WHAT IS REQUIRED: Write the records out once more. Leave each line exactly as given.

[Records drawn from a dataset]
>>

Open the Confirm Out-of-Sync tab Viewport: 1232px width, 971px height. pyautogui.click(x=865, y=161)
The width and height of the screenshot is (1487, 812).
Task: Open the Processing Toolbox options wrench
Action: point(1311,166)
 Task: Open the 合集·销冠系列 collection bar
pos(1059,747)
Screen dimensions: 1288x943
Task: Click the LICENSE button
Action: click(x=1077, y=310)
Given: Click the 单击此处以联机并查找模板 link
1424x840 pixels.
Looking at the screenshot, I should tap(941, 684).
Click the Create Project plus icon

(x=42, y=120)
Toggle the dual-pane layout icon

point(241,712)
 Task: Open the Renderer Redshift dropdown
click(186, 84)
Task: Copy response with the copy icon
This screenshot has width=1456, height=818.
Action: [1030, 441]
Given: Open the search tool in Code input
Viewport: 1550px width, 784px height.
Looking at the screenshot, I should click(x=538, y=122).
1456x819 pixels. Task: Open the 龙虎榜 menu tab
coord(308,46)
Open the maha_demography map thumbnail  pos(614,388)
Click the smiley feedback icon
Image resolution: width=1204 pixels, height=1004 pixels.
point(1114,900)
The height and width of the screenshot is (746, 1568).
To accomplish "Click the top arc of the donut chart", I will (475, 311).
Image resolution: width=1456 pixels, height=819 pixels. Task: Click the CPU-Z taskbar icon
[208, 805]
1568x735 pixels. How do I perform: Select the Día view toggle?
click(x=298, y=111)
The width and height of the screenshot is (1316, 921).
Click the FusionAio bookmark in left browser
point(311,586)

<<

RESPONSE BELOW:
Open the Confirm Out-of-Sync tab Viewport: 1232px width, 971px height. pyautogui.click(x=865, y=161)
The width and height of the screenshot is (1487, 812).
Task: Open the Processing Toolbox options wrench
Action: point(1311,166)
 Task: Open the 合集·销冠系列 collection bar
pos(1059,747)
Screen dimensions: 1288x943
Task: Click the LICENSE button
Action: click(x=1077, y=310)
Given: Click the 单击此处以联机并查找模板 link
1424x840 pixels.
Looking at the screenshot, I should tap(941, 684).
Click the Create Project plus icon

(x=42, y=120)
Toggle the dual-pane layout icon

point(241,712)
 Task: Open the Renderer Redshift dropdown
click(186, 84)
Task: Copy response with the copy icon
This screenshot has width=1456, height=818.
Action: [1030, 441]
Given: Open the search tool in Code input
Viewport: 1550px width, 784px height.
Looking at the screenshot, I should click(x=538, y=122).
1456x819 pixels. Task: Open the 龙虎榜 menu tab
coord(308,46)
Open the maha_demography map thumbnail  pos(614,388)
Click the smiley feedback icon
Image resolution: width=1204 pixels, height=1004 pixels.
point(1114,900)
The height and width of the screenshot is (746, 1568).
To accomplish "Click the top arc of the donut chart", I will (475, 311).
Image resolution: width=1456 pixels, height=819 pixels. Task: Click the CPU-Z taskbar icon
[208, 805]
1568x735 pixels. How do I perform: Select the Día view toggle?
click(x=298, y=111)
The width and height of the screenshot is (1316, 921).
Click the FusionAio bookmark in left browser
point(311,586)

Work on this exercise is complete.